I think more churches ought to be like this. They are out there. I believe I attend one of them. Perhaps you do too. Many churches start out this way and are tempted to become like their more famous or convenient counter-parts. For the love of the Gospel, I urge them not to. Another many churches find themselves in the second category and are trying to find their way to the third. This might be the hardest thing in the world. It’s easy for it to turn into just one more marketing scheme to get a new group in the door (like Starbucks advertising “single-origin” coffees). I think it requires stripping a lot of things away and simply asking, “What does our gospel look like on its own?” It’s amazing to me how many mega-churches have affiliations and beliefs that their members don’t even know about. I’ve had far too many conversations with vibrant, strong Christian women who didn’t know for a long time that their churches actually don’t support women in ministry.
Local coffee shops may not achieve success in the same way as Starbucks does. Some of them have tried, and are still trying, and I think they will regret it. (At least, if they care about the coffee and not the bottom-line.) Churches are no different. If you want your Church to be famous, and your pastor to sell books and your Church-name be plastered across the world, then so be it. But I promise you that, along the way, no matter how much good you can do, you will lose an essential part of the Gospel.

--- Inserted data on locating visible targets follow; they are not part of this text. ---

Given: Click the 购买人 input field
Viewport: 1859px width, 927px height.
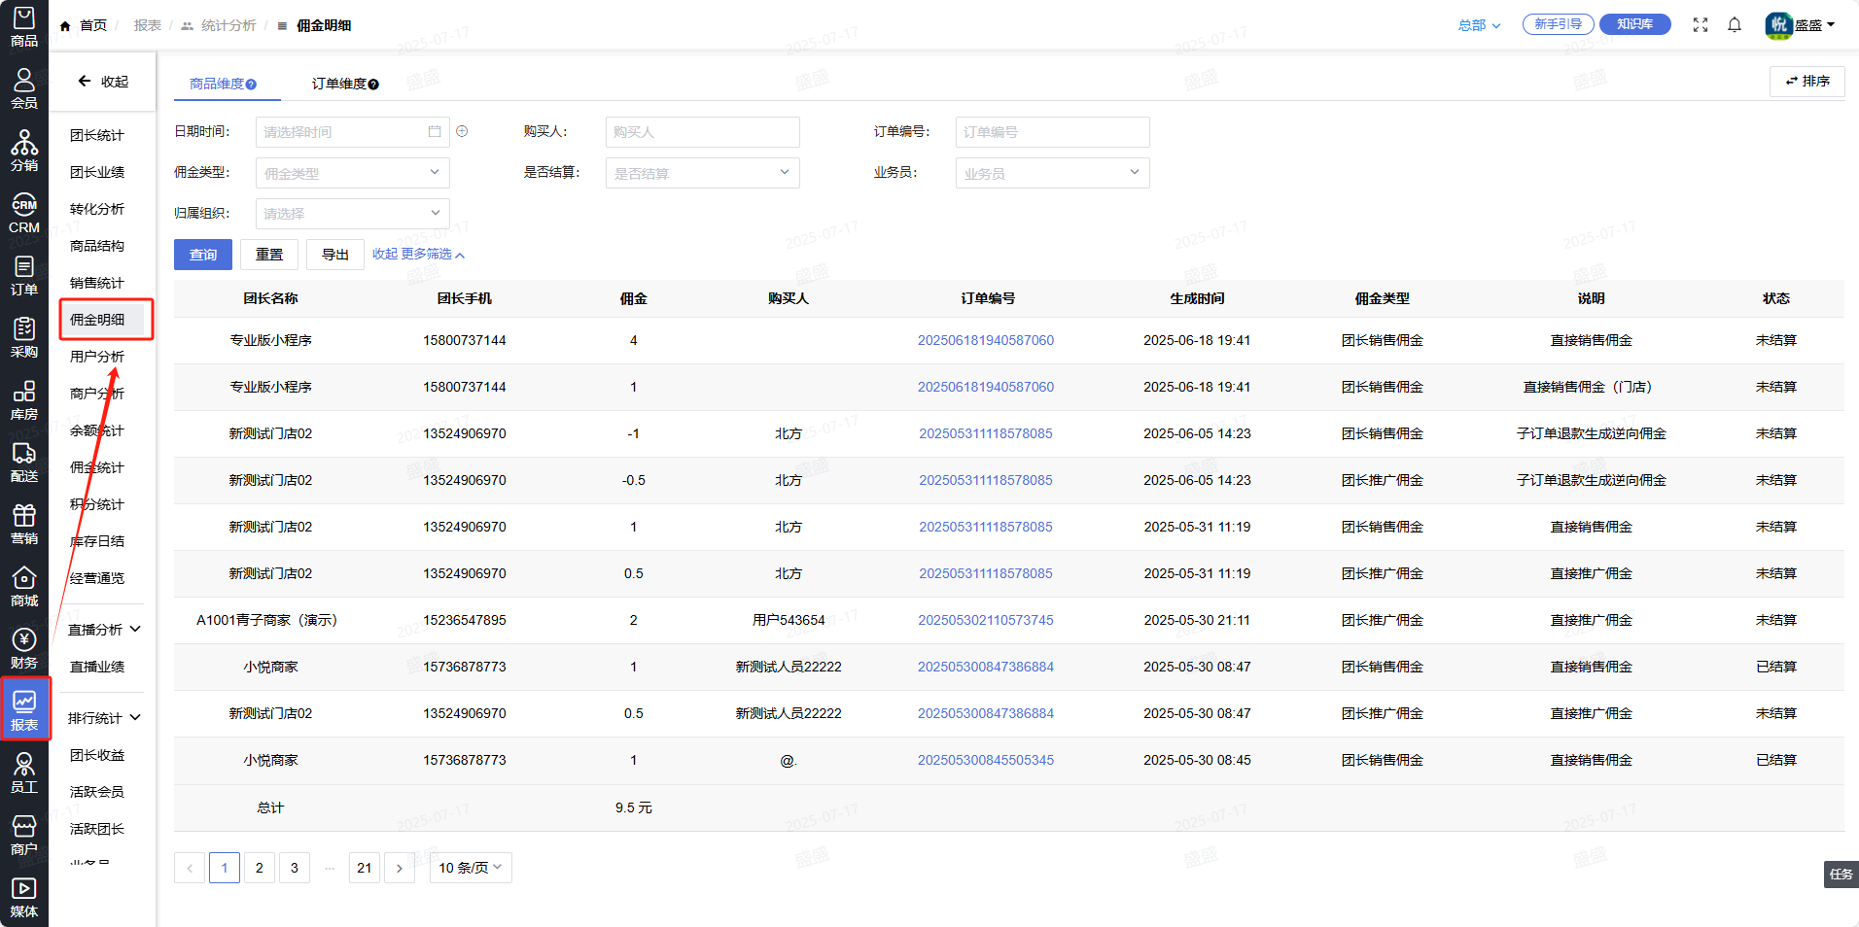Looking at the screenshot, I should [x=702, y=132].
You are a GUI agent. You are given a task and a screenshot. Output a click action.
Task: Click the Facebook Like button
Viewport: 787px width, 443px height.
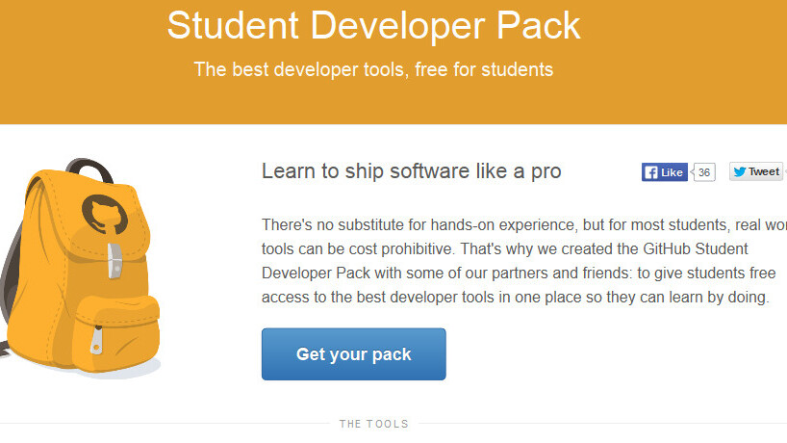[x=664, y=172]
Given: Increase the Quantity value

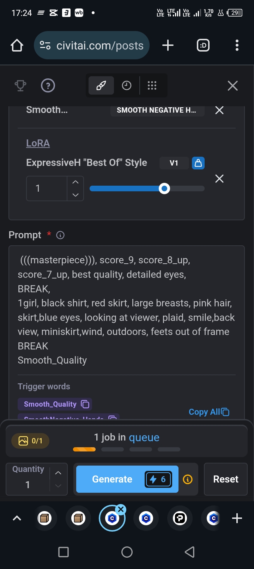Looking at the screenshot, I should (59, 473).
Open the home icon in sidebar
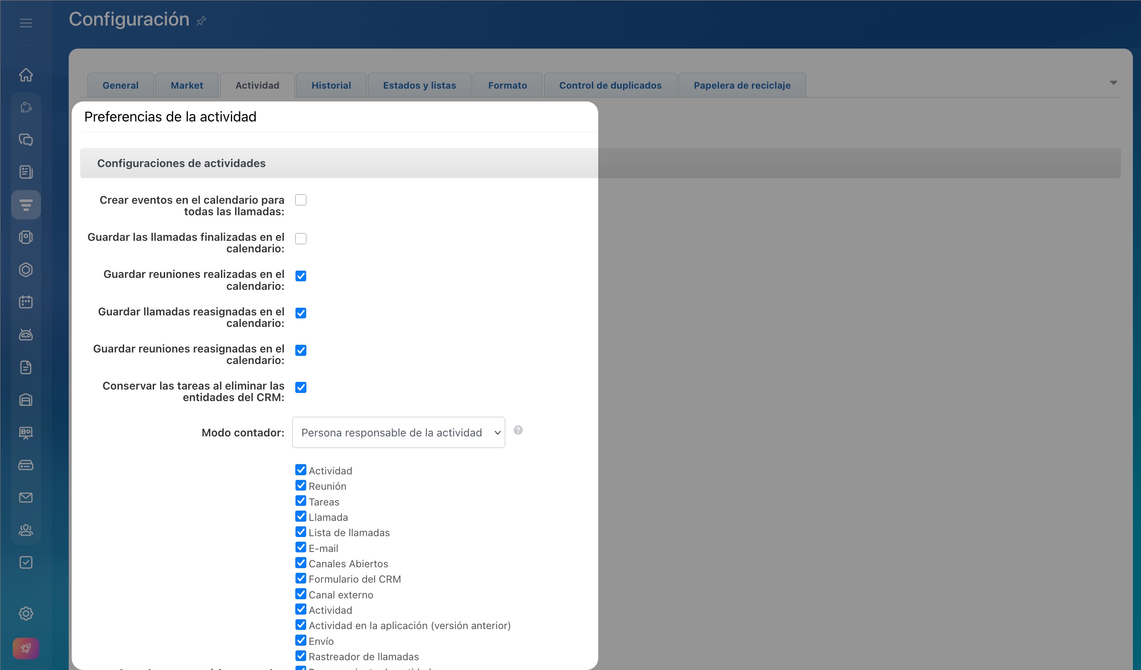Screen dimensions: 1141x670 pyautogui.click(x=26, y=75)
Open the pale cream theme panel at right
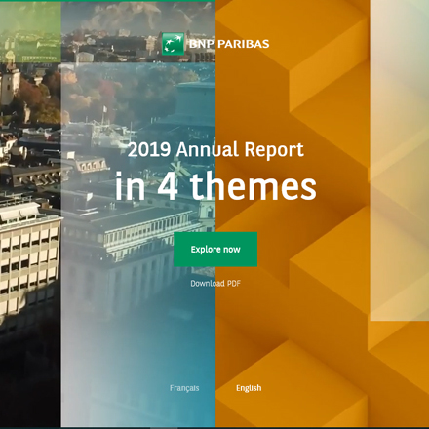Screen dimensions: 429x429 point(400,160)
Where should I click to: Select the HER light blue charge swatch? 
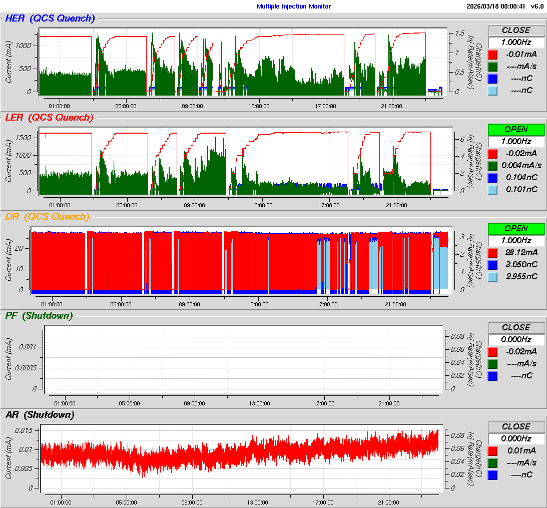pos(493,90)
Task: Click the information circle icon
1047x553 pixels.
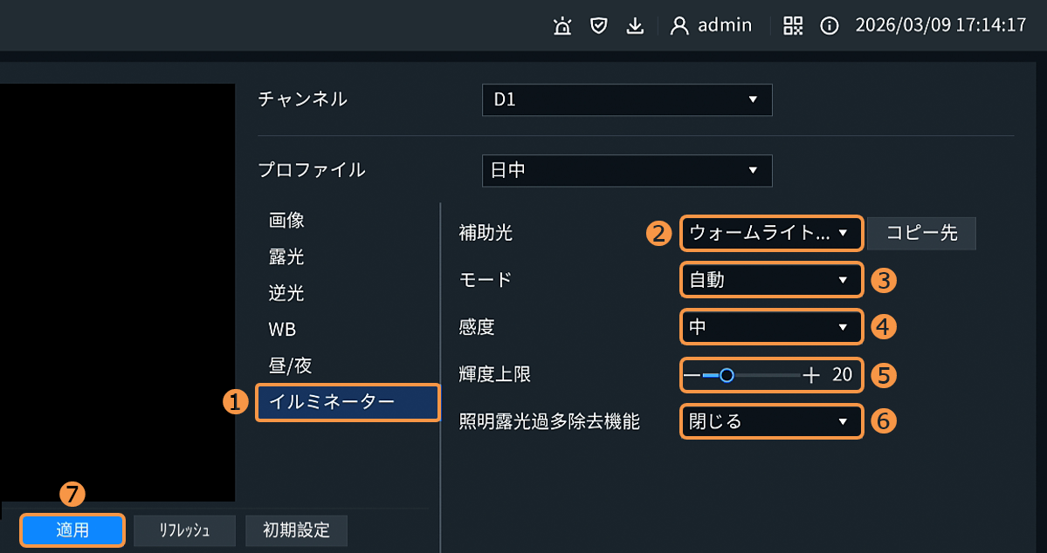Action: pos(830,26)
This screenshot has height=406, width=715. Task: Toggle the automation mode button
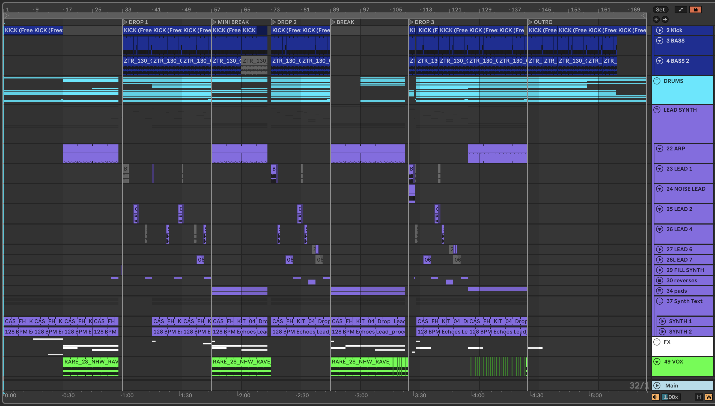point(681,9)
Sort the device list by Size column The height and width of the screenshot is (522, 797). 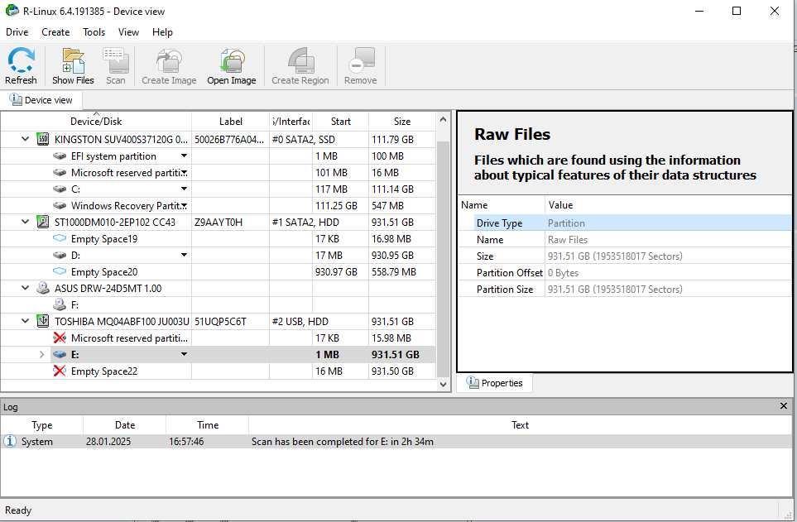point(402,122)
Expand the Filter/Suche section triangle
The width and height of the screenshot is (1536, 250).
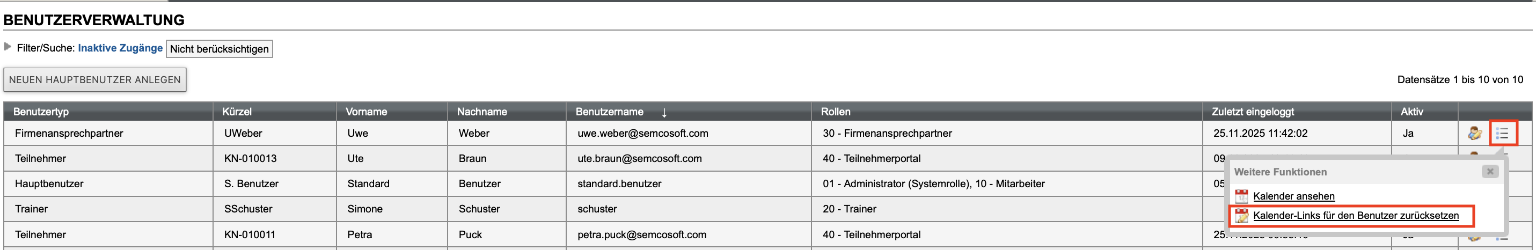[x=8, y=47]
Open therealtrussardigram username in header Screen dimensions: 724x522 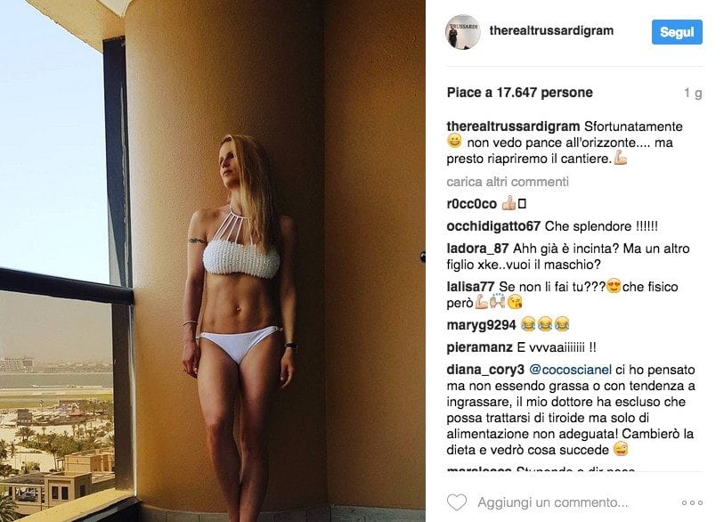551,31
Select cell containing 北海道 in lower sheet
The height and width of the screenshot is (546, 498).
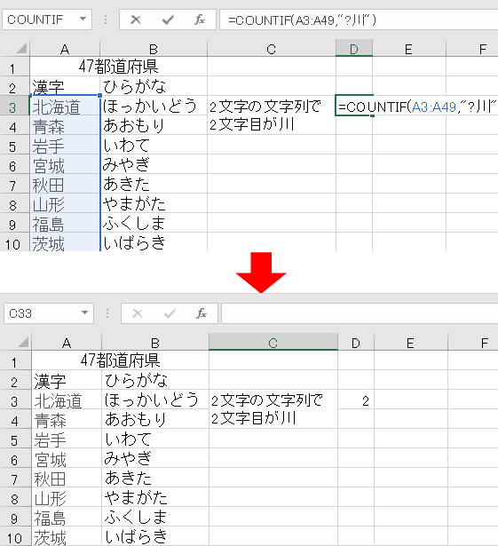67,400
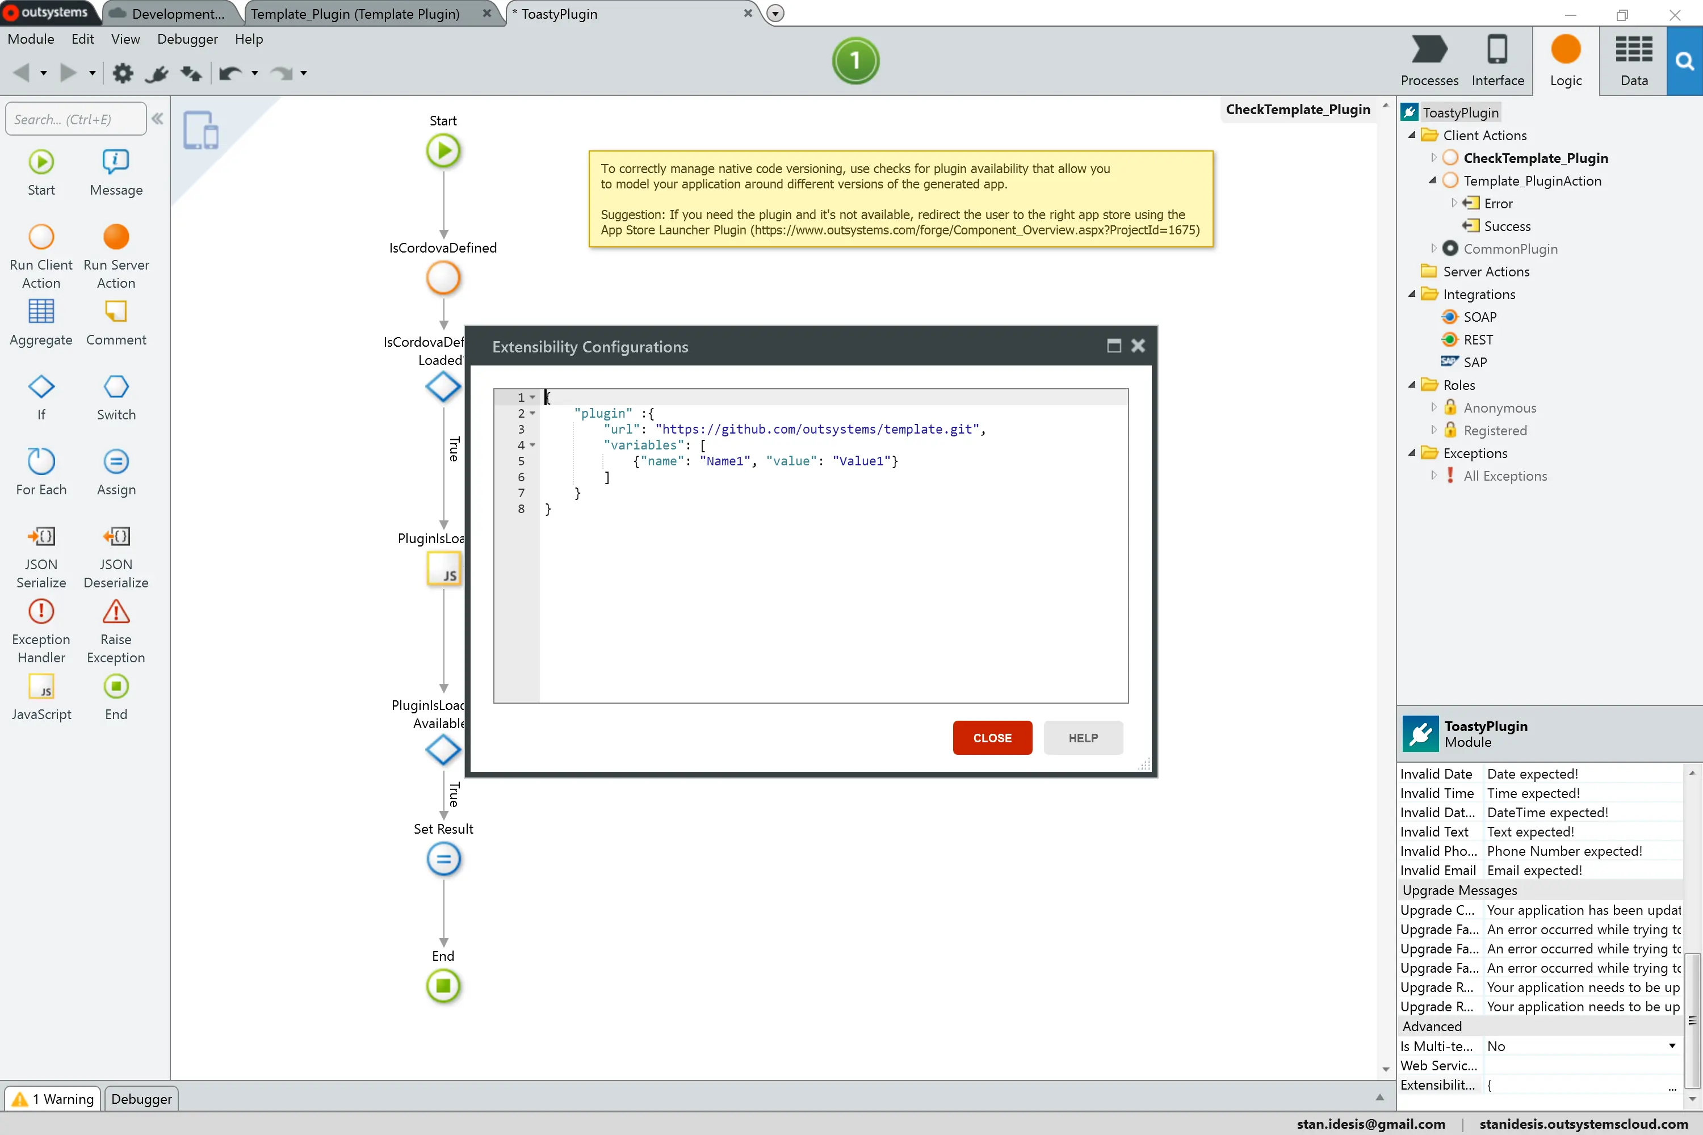The image size is (1703, 1135).
Task: Collapse the Client Actions folder
Action: tap(1412, 135)
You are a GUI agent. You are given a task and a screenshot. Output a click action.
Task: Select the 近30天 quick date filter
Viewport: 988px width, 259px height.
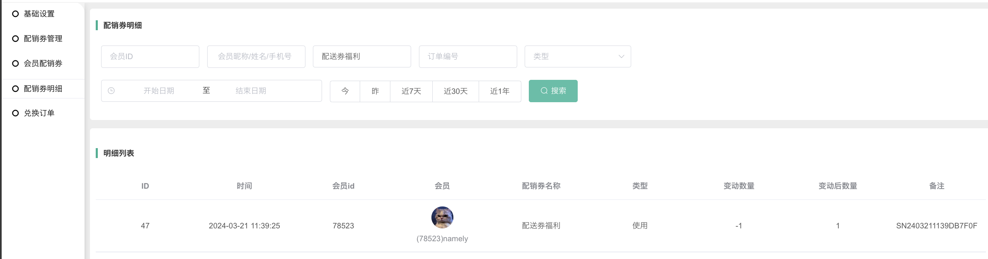455,91
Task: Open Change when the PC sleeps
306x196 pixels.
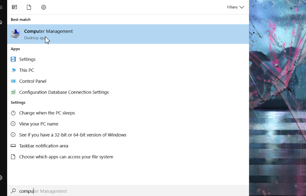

Churches, I encourage you to think smaller. Be everything you can be to your neighborhoods. Care about your core, your teachings, and your authenticity. Care about justice and equality and righteousness. Develop real community among the few whom you are entrusted and seek to engage those nearest to you. And know that your success will not come in numbers, or flashiness, or billboards or book sales, but in truth, justice, peace and love.
And, after church, go have coffee together at local coffee shop. You know you want to.